[Instruction]
Rewrite the data beginning at the line that has "Click the curved share arrow icon" and stopping after the line that has "Expand the Chat", replacing "hamburger" with "three-line" and leaving everything else as it is.

* START *

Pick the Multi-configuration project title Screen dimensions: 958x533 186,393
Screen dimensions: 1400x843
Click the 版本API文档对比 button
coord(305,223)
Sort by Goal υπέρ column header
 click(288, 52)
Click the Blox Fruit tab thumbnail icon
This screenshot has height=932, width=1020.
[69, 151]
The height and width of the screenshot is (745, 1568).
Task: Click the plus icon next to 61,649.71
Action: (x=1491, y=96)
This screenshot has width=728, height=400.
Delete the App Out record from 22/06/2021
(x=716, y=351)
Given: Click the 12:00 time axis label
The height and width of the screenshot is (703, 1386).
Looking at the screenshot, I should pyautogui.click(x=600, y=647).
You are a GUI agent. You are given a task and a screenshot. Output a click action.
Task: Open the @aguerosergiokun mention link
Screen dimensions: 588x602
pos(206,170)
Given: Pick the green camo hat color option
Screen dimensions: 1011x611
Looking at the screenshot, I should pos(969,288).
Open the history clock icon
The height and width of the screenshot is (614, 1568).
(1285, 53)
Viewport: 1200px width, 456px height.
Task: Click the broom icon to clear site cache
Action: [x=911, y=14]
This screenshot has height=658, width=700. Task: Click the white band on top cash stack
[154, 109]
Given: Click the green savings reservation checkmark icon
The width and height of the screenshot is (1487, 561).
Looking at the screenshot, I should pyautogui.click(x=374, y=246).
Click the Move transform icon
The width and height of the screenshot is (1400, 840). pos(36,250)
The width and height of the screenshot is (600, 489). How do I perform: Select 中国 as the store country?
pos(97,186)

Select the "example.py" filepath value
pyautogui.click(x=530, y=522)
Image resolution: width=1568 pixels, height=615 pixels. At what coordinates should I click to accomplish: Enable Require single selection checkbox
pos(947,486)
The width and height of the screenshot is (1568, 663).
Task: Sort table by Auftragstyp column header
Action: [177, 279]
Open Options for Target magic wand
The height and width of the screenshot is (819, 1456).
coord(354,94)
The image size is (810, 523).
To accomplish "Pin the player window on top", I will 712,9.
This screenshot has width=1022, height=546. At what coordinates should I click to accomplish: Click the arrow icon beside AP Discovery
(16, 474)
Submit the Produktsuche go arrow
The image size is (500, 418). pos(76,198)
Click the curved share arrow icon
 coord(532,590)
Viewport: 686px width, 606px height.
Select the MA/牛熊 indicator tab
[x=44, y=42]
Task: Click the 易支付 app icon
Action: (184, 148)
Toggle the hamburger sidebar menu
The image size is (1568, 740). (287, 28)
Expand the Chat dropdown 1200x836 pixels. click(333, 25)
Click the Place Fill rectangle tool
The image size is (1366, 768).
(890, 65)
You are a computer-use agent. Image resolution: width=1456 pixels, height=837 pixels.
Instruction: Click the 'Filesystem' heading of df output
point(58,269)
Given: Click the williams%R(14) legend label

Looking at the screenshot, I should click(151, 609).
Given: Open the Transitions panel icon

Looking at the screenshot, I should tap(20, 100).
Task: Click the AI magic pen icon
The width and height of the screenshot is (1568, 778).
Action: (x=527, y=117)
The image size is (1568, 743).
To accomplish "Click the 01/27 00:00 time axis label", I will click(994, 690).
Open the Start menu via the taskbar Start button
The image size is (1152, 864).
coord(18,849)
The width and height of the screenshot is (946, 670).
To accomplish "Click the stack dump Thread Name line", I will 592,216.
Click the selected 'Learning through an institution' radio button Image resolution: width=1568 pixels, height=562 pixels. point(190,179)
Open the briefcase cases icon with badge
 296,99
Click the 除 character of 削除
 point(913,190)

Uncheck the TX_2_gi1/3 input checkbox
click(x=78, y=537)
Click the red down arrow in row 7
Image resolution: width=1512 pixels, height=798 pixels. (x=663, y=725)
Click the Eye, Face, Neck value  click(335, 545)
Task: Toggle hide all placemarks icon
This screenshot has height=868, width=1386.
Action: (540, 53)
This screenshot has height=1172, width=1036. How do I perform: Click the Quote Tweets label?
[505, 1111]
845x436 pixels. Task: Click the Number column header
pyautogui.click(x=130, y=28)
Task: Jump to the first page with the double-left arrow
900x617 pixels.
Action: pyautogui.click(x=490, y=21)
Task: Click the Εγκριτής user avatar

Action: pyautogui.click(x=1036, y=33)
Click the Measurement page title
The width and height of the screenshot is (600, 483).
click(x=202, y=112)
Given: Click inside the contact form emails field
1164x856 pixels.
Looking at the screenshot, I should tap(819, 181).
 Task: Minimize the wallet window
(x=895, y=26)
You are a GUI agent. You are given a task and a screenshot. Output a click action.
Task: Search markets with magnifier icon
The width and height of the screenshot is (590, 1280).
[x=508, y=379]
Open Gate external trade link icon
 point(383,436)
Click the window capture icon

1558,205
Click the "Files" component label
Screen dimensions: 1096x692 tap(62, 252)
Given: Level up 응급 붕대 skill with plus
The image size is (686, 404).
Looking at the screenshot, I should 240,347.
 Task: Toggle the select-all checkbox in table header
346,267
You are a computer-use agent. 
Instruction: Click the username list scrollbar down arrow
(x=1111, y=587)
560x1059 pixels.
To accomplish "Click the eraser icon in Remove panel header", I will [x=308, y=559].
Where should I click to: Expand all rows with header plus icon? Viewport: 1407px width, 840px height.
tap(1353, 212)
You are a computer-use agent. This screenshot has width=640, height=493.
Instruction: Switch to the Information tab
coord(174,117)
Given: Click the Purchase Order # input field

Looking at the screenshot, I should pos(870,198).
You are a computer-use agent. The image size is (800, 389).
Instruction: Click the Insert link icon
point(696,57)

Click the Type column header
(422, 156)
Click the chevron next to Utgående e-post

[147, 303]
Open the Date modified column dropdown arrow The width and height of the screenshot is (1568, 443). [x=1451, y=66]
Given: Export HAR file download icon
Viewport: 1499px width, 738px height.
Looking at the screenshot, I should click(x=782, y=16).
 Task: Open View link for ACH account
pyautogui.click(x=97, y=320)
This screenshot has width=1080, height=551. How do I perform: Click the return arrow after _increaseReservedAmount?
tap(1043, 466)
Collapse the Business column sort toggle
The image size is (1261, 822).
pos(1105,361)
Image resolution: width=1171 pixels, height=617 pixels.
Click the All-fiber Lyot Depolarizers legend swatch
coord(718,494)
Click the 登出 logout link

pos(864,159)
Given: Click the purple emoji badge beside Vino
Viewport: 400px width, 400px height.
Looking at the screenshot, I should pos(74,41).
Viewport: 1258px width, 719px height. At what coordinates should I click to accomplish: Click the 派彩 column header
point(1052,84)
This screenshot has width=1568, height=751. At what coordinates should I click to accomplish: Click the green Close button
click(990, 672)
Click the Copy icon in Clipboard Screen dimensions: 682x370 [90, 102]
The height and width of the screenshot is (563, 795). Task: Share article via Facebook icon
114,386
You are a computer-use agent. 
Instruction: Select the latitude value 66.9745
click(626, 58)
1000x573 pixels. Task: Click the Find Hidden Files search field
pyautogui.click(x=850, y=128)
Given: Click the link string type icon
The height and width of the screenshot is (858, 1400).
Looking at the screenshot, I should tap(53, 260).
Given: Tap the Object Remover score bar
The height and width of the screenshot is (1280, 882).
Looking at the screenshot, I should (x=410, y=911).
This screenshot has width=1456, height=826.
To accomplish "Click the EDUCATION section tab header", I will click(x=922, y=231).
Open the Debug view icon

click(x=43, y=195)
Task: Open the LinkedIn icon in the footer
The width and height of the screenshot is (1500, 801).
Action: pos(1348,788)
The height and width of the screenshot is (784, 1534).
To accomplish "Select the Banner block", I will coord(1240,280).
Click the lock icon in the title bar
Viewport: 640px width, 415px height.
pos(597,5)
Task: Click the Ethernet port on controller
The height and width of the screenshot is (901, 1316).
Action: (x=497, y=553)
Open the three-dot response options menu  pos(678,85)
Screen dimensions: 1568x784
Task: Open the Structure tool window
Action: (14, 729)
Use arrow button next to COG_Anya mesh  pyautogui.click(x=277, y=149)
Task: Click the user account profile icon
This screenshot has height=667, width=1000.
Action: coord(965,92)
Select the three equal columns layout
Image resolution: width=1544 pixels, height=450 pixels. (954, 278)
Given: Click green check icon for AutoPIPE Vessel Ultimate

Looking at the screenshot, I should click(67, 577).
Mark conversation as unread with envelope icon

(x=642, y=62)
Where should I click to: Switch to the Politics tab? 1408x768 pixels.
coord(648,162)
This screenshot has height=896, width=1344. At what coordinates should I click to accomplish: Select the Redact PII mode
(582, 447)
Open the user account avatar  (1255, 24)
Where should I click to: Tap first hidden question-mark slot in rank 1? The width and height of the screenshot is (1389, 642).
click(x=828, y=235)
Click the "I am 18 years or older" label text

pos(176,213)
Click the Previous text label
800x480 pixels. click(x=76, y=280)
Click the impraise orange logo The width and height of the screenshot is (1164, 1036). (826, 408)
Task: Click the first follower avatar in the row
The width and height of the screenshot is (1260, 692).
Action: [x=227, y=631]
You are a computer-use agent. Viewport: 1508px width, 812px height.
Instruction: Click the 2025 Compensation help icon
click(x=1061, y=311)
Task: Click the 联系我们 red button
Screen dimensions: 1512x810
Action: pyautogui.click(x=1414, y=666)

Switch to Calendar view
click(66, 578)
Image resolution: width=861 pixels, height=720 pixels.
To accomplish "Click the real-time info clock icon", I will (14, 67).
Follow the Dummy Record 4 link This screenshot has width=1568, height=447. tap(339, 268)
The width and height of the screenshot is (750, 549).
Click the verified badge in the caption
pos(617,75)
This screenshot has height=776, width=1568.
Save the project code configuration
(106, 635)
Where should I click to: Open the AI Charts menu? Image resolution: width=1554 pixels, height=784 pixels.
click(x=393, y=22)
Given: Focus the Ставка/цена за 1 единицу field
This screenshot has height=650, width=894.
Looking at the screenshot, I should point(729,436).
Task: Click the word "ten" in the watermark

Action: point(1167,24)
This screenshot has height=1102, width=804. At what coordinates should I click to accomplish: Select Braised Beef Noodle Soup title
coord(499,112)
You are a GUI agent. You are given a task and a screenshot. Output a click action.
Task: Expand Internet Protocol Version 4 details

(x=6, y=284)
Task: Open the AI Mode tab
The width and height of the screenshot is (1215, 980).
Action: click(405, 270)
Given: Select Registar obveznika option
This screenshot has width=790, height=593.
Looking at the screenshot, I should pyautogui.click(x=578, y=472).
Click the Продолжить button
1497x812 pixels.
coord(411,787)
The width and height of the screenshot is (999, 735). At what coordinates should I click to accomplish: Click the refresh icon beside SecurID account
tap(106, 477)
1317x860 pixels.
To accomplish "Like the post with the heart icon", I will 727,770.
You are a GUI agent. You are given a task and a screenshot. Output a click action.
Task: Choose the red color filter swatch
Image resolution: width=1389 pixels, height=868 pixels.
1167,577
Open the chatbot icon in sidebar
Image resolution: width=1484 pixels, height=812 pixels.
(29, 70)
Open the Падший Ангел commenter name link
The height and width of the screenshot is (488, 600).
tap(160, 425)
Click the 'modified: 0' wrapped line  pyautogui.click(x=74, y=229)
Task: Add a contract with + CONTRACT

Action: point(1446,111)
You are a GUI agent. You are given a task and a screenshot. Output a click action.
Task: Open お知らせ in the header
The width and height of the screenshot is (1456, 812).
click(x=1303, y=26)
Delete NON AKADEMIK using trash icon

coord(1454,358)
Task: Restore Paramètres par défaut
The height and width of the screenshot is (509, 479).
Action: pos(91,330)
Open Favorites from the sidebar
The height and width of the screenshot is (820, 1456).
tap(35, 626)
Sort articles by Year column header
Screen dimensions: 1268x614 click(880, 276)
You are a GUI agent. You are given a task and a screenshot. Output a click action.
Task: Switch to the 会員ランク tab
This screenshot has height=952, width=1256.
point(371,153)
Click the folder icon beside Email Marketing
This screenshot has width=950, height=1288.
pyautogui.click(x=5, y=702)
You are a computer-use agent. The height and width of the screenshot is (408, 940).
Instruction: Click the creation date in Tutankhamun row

* END *

[Completed task]
Click the curved share arrow icon
 coord(532,590)
Viewport: 686px width, 606px height.
Select the MA/牛熊 indicator tab
[x=44, y=42]
Task: Click the 易支付 app icon
Action: (184, 148)
Toggle the three-line sidebar menu
The image size is (1568, 740). (287, 28)
Expand the Chat dropdown 1200x836 pixels. click(333, 25)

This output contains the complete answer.